Every weekday’s end, Extra, Extra collects just about everything you ought to care about or ought not miss.
- A Santa working at the Distillery District Christmas market has been fired after causing a three-year-old boy to cry by telling him that the Toronto Maple Leafs “suck.” This seems like a fair dismissal to us. If there’s one thing a visit to Santa shouldn’t be, it’s a brush with reality.
- Yet another picture of Rob Ford out on the town and looking possibly drunk has surfaced. It has some observers wondering when the next scandal is going to drop. According to insiders, the Globe and Mail is sitting on a Ford-related bombshell that it hasn’t published for whatever reason.

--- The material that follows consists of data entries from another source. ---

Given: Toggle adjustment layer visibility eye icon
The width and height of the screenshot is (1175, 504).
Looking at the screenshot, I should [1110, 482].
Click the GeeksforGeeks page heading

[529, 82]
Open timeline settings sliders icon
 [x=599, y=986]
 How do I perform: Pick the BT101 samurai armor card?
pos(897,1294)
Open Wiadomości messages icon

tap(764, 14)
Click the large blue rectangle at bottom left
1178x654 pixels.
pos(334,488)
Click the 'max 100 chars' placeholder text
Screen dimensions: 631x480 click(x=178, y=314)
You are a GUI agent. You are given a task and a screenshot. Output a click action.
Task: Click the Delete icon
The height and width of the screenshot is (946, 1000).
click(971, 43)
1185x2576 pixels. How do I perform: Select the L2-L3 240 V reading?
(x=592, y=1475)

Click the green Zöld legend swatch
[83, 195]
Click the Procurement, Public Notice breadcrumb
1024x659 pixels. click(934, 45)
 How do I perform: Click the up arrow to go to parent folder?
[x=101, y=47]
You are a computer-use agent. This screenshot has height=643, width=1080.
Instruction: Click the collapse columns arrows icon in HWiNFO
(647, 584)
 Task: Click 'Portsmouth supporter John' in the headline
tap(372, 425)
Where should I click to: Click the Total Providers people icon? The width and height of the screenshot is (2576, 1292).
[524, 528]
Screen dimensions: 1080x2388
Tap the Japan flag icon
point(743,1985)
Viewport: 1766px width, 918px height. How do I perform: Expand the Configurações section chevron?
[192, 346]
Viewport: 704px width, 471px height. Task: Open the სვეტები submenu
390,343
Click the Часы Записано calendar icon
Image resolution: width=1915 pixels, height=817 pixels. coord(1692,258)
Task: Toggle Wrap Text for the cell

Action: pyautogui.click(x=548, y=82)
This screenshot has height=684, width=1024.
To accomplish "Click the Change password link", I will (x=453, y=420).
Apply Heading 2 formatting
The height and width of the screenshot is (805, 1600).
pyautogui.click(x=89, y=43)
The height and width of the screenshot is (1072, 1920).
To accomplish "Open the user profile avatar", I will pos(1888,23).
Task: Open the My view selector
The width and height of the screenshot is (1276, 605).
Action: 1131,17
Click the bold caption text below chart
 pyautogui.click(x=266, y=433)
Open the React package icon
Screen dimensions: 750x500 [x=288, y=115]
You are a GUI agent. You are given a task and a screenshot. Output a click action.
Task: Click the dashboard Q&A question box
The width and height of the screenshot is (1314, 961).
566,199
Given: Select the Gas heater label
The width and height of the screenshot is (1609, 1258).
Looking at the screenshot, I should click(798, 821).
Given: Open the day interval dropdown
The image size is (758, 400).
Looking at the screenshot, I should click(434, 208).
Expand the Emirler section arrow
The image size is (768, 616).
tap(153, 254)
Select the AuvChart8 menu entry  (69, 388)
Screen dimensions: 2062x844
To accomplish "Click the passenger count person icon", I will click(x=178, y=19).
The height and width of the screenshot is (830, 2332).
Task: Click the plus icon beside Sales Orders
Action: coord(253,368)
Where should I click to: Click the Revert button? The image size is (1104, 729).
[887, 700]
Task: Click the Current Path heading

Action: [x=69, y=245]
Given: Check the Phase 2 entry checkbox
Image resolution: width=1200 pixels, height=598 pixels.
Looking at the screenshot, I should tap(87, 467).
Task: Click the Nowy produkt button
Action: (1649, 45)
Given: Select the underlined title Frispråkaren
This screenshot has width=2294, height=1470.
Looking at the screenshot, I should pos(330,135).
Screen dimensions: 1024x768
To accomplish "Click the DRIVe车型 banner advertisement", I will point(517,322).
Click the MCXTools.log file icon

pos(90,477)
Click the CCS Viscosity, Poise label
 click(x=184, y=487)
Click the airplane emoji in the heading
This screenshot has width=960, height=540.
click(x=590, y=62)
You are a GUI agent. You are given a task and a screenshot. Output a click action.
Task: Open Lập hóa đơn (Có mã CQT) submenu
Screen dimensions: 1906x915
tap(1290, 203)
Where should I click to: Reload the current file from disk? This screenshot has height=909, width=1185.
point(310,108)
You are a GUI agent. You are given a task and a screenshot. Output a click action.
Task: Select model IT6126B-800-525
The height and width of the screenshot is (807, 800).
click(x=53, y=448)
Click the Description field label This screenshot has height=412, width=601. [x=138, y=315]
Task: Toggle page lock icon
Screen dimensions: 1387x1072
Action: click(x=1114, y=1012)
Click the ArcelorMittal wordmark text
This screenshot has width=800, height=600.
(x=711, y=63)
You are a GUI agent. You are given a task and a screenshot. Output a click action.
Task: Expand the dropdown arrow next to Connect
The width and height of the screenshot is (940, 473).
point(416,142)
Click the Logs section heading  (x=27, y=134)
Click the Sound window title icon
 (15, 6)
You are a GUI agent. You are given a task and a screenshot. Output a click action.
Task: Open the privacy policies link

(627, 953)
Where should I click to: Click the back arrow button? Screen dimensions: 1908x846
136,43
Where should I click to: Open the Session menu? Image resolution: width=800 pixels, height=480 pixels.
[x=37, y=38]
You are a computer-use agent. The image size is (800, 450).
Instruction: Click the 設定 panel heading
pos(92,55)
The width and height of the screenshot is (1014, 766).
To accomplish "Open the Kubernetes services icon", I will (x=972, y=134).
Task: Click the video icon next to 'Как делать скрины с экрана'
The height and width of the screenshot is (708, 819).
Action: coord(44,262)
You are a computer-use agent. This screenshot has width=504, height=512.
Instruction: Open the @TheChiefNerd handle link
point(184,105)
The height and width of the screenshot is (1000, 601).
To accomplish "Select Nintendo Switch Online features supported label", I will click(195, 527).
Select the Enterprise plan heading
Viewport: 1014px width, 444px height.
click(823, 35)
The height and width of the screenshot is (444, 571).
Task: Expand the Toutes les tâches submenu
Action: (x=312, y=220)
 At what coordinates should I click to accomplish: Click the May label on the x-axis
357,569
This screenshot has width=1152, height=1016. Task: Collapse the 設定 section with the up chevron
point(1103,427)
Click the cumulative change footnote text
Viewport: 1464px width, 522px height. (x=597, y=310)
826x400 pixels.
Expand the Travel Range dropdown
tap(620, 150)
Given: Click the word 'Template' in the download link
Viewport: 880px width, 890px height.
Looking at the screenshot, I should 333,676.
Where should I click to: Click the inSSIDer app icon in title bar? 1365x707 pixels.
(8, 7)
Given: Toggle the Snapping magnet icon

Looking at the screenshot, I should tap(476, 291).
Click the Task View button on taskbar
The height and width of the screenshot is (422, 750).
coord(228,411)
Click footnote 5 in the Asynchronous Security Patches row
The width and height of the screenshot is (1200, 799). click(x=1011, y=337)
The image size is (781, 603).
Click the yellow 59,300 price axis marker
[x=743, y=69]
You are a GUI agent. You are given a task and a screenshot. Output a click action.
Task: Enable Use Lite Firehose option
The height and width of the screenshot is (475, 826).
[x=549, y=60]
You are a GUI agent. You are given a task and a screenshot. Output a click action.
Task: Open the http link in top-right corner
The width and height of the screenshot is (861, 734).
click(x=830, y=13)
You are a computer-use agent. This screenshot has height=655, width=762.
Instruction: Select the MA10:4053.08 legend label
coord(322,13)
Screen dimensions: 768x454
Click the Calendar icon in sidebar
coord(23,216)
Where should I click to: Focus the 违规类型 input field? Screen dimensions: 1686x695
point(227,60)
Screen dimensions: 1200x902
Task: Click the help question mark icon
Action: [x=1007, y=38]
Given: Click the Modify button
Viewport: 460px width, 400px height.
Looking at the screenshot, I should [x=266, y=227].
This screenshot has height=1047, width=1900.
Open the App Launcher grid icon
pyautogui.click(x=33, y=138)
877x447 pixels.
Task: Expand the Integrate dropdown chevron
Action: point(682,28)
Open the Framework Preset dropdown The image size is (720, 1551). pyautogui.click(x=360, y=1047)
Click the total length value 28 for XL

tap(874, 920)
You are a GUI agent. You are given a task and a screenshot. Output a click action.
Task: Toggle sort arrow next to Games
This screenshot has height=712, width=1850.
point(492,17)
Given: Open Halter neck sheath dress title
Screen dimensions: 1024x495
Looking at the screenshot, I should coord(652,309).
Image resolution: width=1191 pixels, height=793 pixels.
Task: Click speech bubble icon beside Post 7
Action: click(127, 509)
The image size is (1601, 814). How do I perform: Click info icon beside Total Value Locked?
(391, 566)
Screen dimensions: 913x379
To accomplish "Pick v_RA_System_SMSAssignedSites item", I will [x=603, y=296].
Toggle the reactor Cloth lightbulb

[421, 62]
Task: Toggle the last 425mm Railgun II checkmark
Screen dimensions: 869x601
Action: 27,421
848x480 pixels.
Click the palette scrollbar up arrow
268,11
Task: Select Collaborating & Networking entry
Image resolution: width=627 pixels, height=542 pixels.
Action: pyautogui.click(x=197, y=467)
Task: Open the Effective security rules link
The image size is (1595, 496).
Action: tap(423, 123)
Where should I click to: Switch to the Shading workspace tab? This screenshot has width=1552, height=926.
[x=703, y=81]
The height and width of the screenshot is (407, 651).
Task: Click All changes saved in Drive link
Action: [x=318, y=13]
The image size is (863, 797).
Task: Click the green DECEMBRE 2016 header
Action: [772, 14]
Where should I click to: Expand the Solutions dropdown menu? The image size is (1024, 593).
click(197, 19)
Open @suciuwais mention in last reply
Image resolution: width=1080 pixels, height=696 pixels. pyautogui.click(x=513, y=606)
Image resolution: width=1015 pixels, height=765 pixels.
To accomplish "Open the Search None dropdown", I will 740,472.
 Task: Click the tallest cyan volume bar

- The Church of Scientology’s higher-ups have announced plans to revamp the church’s building at 696 Yonge Street, and the renderings make the proposed reno look simultaneously very fancy and very creepy. Which is probably what they were going for.
- BREAKING: Taxpayer-funded ministries hold mediocre staff-appreciation luncheon. The Toronto Sun, naturally, is hot on the trail of this not-even-remotely scandalous use of public dollars. The article does raise some points to ponder, though. Like the fact that the potatoes, apparently, were rosemary scented. Where are they getting all this rosemary money from? Are you feeling the outrage? Surely you agree that our civil servants should be eating nothing but thin, white gruel. Because, taxpayers.